Jack Ridolphi just started second grade at Crestview Elementary School in Henrico County. The 7-year-old likes school, but he prefers to play – with his twin sister, Emma, as well as other kids. He has a hard time keeping his clothes clean. His dark hair refuses to stay in place. He is missing a front tooth, with another on the way out.
In most respects, Jack is just like nearly every other kid his age. But he runs a bit more slowly, moves a bit more stiffly and gets tired a bit more quickly. The symptoms set him apart from his friends and classmates – even from those who have reached an age where those symptoms have become widespread complaints.
Jack has Duchenne muscular dystrophy, a debilitating genetic disease for which there is no cure, not even a treatment.
The Goochland High School football team is stepping up to raise money to change that. The Bulldogs are one of the few high school teams to participate in the national Coach to Cure MD event this weekend to raise awareness of and money to find a treatment or cure for the disease.
Duchenne muscular dystrophy, like hemophilia, is a gender-linked gene that predominantly affects males. About 1 in 3,500 boys and 1 in 20,000 children overall are affected. Those with the disease experience progressive and devastating loss of muscle function, leading to an inability to care for themselves. Duchenne’s patients rarely live beyond their 20s.
“It was kind of strange how we found out,” said Jack’s mother, Amy Ridolphi. “Last year we were in for Jack’s six-year checkup at his doctor. The pediatrician looked at his calves and said, ‘You know, his calves are really muscular.’ And then she said, ‘Do you have any family history of muscular dystrophy or any muscular conditions?’ ”
Amy Ridolphi had no such history, but when she got home she began Googling muscular dystrophy and found other signs of concern, such as delayed speech development – Jack had been in speech therapy – and more aches and pains than one might expect for someone his age. She decided to have him tested for muscular dystrophy in the hopes of ruling it out.
At the doctor’s office, Jack sat in the corner doing his homework as she got the answer she feared most.
“It still is devastating – the worst thing I’ve ever been through,” Amy said. “When you have your kid, you have this vision for them. You know things are not going to go perfect, but it was like my worst nightmare coming true. ... It’s like your heart just literally breaks into pieces. But you put yourself back together – you do that for your kid.”
One thing that helped her put herself back together was to learn as much as she could about the disease.

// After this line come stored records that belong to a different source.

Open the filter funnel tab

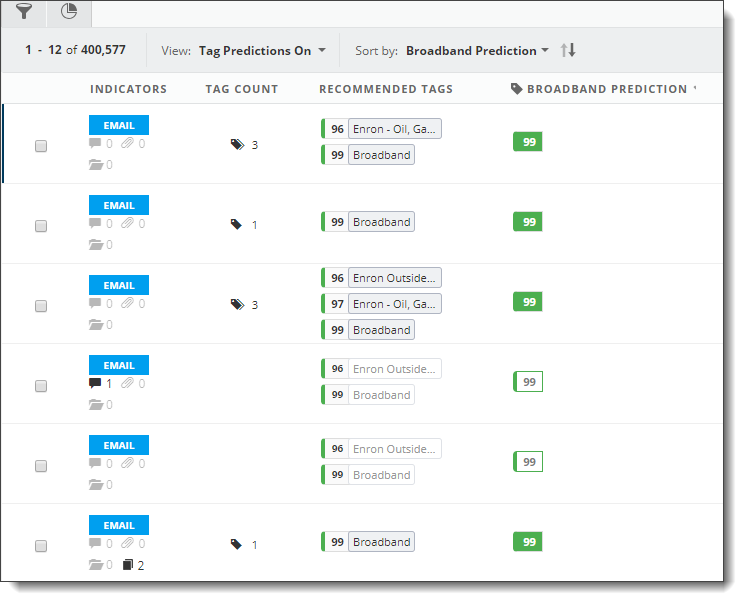(23, 11)

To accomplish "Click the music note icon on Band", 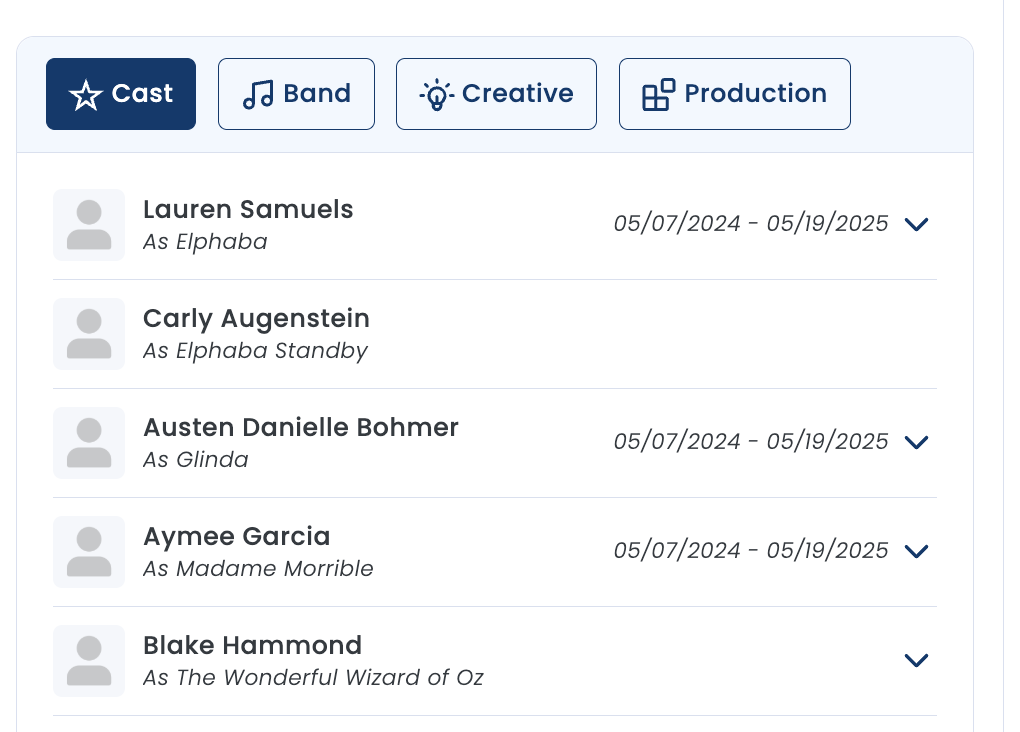I will click(258, 94).
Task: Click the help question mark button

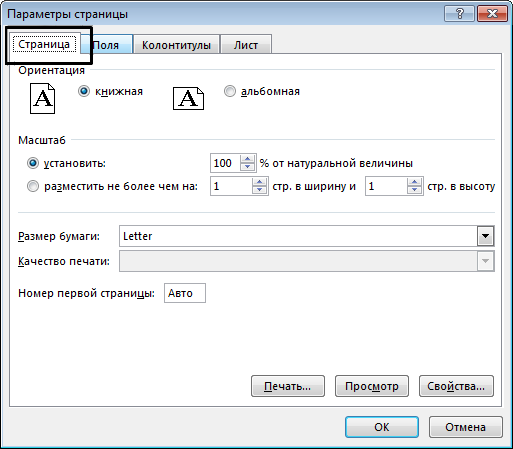Action: click(x=459, y=14)
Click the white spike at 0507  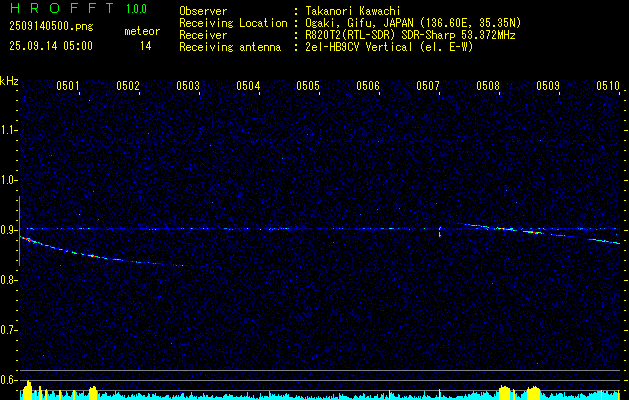[440, 232]
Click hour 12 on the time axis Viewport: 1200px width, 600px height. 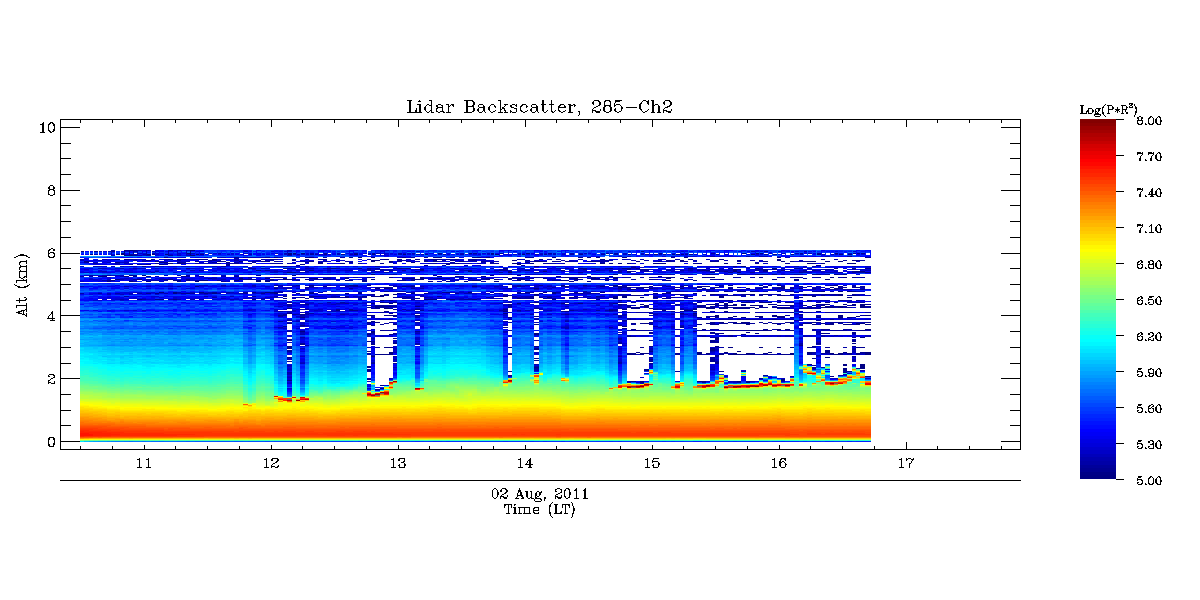coord(271,463)
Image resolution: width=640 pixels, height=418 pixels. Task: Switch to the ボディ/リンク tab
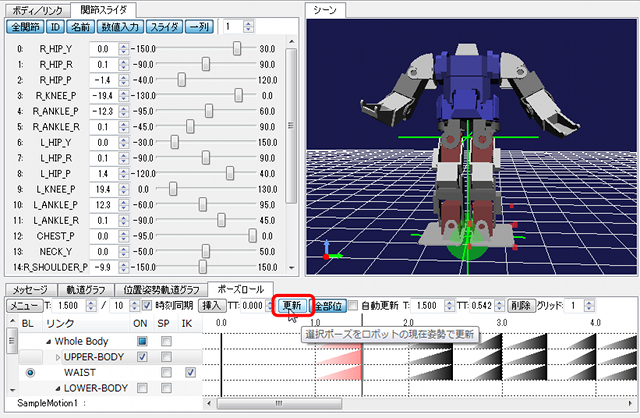pos(39,9)
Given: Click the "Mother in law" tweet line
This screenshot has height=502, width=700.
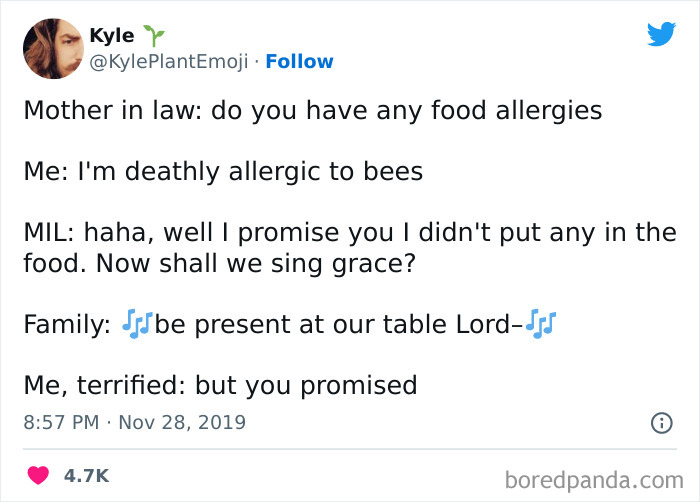Looking at the screenshot, I should 312,110.
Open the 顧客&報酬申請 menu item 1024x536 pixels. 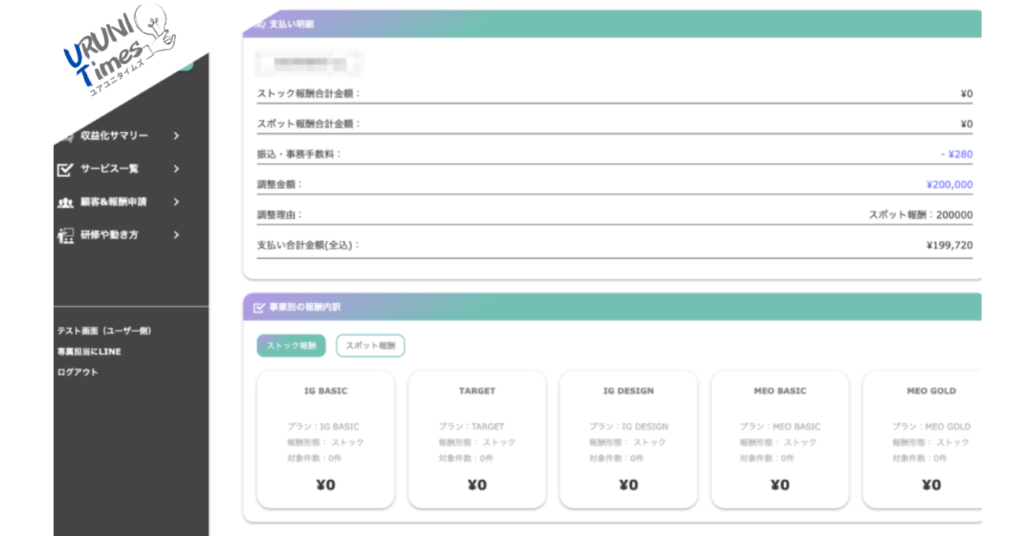(x=113, y=202)
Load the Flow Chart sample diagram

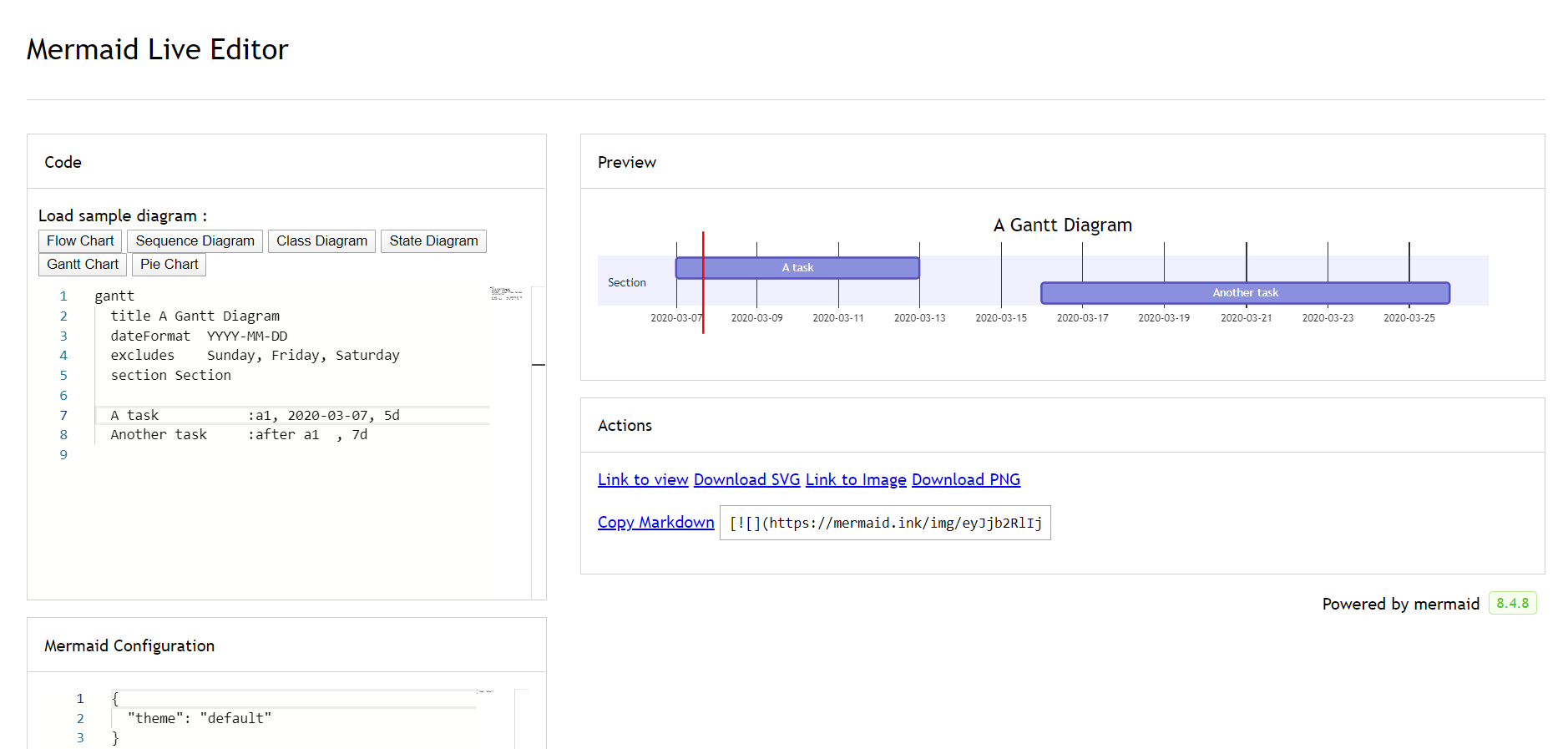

While doing so, she discovered and organization called Parent Project Muscular Dystrophy.
“I found them online soon after Jack was diagnosed,” Amy said. “I was trying to read everything I could get my hands on, and I liked this organization because it’s for parents or people supporting kids who have Duchenne’s, and their whole mission is to raise money to support scientific research.”
In May, she heard of the organization’s Coach to Cure MD program, and decided to get involved. She and her sister organized a football watching party at Champs in Stony Point. She told her ex-husband, Jim Ridolphi, about the program, and he had another idea.
Jim Ridolphi – a freelance writer and photographer and regular contributor to Richmond Suburban Newspapers, who has covered Goochland High School for more than a decade – mentioned the Coach to Cure MD program to Goochland head football coach, Joe Fowler.
“We are thrilled to be able to do anything to help Jim and his family,” Fowler said. “Duchenne is just a nameless disease to most of us. But when it hits someone you know, you realize the impact that it has and it takes on a face. Many of the coaches on our staff have young kids and it just tears our hearts out to think how it could have very easily been one of our kids who were diagnosed.”
Fowler said they will distribute fliers at the gate – which include information on how to make a donation to the Muscular Dystrophy Association via a text message from one’s cell phone. Cheerleaders and others will walk through the stands trying to fill football helmets with contributions.
They have plans for Jack, too.
“Jack is going to be our honorary captain for the night and we’re going to have him go out with our captains for the coin toss,” Fowler said. “I got him a jersey … with his name on the back and such so that he can really feel like he’s part of the action.”
He should be an important part of the action, too.
“He’s really been so positive and he lives life in the way I think we all should live it,” Amy said. “He’s all in to everything he’s doing and he wants to soak everything up. It’s so inspiring to see that.”